Emergência ou calamidade?

Com a anunciada transmutação do estado de emergência em situação de calamidade, é de prever o pior: na dúvida geral sobre a sua constitucionalidade, realça-se a improbabilidade do emprego de um mecanismo administrativo de proteção civil para ferir o maior tesouro que o Constitucionalismo pode dar: as liberdades.

Instalou-se a polémica em torno do instituto adequado para, mantendo medidas de exceção que se justificam no combate à pandemia da covid-19, sinalizar a diminuição dos direitos constitucionais tolhidos.

Não está em causa questionar tais providências, tendo tido um papel correto tanto os juristas no esclarecimento do Direito aplicável quanto os políticos na sua modelação.

O mesmo não se pode dizer dos especialistas de saúde pública, numa desorientação apreciável: desde aqueles que achavam que não era preciso tirar as crianças e os jovens das escolas até aos que esperam o Apocalipse...

Não obstante algumas imperfeições, tenho mostrado satisfação pelo modo como se tem desenvolvido o regime que se estabeleceu neste ambiente de crise no plano da compressão das liberdades fundamentais.

Muitos colegas (que respeito e admiro) têm dito as mais opostas coisas: que nem o estado de emergência seria possível e, portanto, este seria inconstitucional “de cima a baixo”; ou que todas estas decisões podiam ter sido tomadas sem instrumentos de crise ou apenas no âmbito da proteção civil e saúde pública.

■ DESCRIÇÃO DA TAREFA ■
Retome o texto sobre o estado de emergência e a situação de calamidade, continuando-o a partir da última frase apresentada.

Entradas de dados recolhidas
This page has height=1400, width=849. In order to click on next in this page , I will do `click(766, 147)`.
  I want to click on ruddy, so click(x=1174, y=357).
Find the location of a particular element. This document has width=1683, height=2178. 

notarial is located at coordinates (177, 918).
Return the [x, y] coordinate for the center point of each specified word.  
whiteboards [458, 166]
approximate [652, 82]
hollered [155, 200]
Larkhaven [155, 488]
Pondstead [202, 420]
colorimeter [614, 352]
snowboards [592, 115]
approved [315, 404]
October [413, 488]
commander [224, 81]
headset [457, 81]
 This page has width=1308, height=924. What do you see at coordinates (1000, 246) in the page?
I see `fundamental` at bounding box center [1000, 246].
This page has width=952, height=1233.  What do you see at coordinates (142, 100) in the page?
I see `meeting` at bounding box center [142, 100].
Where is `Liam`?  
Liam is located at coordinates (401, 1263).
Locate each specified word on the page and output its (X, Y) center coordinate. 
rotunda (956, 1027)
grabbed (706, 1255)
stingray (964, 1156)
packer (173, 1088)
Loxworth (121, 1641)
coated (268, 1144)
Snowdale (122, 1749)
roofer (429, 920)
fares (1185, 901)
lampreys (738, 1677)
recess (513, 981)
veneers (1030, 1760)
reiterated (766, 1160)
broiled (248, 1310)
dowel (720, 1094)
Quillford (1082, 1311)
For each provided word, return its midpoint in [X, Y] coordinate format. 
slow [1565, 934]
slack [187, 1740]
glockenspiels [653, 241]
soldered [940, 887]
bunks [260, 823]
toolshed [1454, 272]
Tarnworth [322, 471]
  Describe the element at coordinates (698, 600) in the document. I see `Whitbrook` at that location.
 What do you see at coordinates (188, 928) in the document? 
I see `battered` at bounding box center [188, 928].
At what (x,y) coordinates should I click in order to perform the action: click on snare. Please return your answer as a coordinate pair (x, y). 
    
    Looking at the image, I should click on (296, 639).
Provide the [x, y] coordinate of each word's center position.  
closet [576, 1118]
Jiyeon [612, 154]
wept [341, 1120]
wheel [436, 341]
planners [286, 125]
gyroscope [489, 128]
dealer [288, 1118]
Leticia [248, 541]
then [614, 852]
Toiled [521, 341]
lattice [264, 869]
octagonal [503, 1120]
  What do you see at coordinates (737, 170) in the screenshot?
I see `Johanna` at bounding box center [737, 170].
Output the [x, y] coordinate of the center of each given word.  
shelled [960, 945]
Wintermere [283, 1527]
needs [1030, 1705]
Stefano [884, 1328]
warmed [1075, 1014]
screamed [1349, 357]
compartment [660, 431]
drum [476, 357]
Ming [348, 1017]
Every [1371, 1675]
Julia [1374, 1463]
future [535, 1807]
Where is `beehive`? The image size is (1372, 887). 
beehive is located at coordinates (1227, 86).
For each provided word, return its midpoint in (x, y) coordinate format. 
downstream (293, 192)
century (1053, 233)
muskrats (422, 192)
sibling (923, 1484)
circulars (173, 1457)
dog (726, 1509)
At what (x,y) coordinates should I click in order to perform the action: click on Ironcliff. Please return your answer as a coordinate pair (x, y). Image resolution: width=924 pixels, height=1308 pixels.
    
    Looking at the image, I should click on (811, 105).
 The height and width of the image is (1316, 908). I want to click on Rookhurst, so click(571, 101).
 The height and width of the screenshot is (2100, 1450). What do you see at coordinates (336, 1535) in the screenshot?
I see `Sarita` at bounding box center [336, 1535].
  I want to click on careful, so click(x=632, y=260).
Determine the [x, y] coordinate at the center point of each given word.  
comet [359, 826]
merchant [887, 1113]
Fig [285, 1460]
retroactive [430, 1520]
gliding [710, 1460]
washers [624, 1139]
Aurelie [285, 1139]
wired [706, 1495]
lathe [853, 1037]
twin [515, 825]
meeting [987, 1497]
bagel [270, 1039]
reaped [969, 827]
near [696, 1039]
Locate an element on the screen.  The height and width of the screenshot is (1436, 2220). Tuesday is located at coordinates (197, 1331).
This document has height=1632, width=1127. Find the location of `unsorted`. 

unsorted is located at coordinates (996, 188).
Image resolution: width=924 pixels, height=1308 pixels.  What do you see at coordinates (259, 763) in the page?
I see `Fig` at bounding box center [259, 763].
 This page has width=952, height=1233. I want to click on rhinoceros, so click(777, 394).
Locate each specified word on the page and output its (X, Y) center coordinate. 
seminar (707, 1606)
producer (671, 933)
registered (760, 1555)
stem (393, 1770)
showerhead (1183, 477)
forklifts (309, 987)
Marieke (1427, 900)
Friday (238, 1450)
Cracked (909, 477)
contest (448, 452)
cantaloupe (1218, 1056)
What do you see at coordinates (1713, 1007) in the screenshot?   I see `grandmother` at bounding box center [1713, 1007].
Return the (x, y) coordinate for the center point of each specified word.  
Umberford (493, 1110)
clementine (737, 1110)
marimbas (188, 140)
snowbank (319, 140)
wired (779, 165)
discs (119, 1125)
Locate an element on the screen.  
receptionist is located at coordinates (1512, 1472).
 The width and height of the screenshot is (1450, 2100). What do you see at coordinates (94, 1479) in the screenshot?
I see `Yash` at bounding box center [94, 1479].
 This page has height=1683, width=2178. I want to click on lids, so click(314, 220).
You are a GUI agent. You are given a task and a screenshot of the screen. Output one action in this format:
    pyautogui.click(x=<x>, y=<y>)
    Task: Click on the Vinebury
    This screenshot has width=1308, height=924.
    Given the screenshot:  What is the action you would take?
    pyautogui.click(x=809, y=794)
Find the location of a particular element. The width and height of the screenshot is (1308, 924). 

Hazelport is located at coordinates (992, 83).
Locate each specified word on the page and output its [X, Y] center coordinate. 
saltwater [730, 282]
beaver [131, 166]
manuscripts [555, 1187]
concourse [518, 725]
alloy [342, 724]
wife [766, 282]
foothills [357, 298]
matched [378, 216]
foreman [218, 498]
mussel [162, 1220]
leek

■ RESULTADO DA TAREFA ■
Felizmente que prevaleceu o bom senso para se ter entendido que, a partir de certo momento, com o óbvio horizonte da suspensão de vários direitos, sempre se imporia uma declaração de emergência.

Devo louvar o comportamento dos protagonistas políticos que, patrioticamente, deram esse passo, recaindo a maior responsabilidade sobre o Governo – que dela se desincumbiu da melhor maneira – não apenas pela multiplicidade dos setores envolvidos como pelo ineditismo da questão.

Porém, com a anunciada transmutação do estado de emergência em situação de calamidade para suspender certas garantias – se é isso o que se pretende, porque ainda não percebi bem… –, é de prever o pior: na dúvida geral sobre a sua constitucionalidade, realça-se a improbabilidade do emprego de um mecanismo administrativo de proteção civil para ferir o maior tesouro que o Constitucionalismo pode dar: as liberdades.

Ainda assim, a adoção do estado de calamidade oferece uma margem de minimização dos seus inevitáveis danos de inconstitucionalidade, além das consequências positivas de retórica política em que se consubstancia a mensagem que vai transmitir – não sei se muito credível – de que tudo está a melhorar. O desenho das limitações a prever é poliédrico: na sua seleção, na sua extensão, na sua intensidade e na sua coercibilidade.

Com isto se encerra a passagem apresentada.